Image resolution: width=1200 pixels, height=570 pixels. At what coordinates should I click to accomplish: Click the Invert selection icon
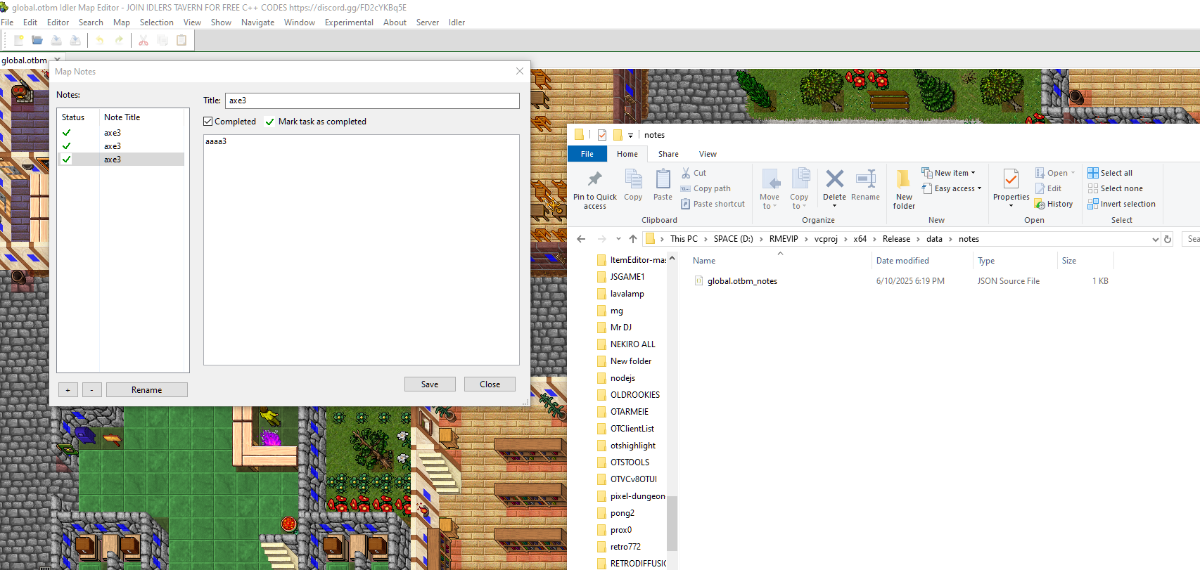[x=1121, y=204]
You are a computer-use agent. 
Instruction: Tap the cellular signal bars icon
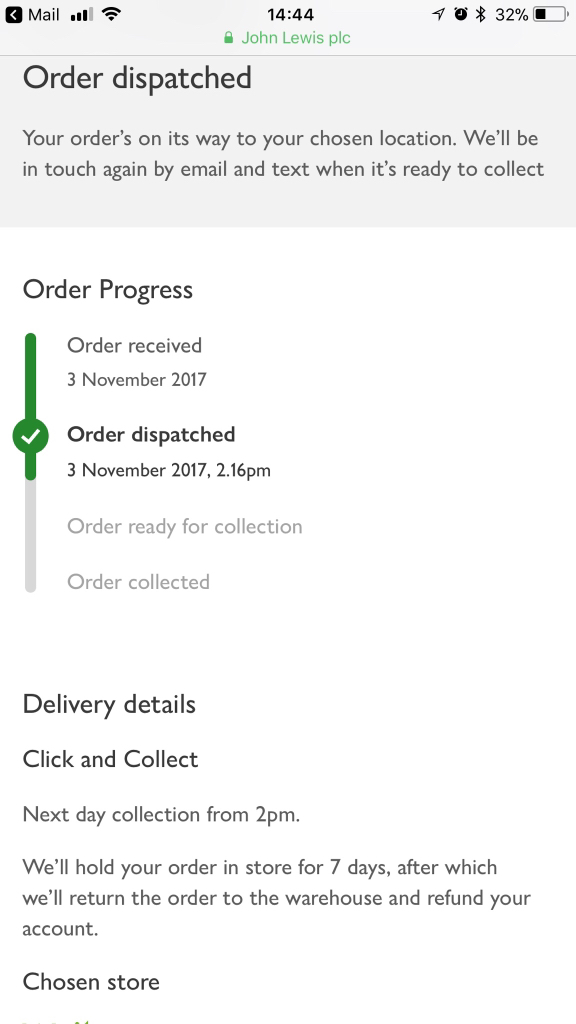click(x=81, y=14)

* * *

Do this: Write out the records above word for word, leaving out the pictures.

The answer:
Image resolution: width=1200 pixels, height=570 pixels. At what coordinates should I click to accomplish: Click the Invert selection icon
[x=1121, y=204]
You are a computer-use agent. 
Instruction: Tap the cellular signal bars icon
click(x=81, y=14)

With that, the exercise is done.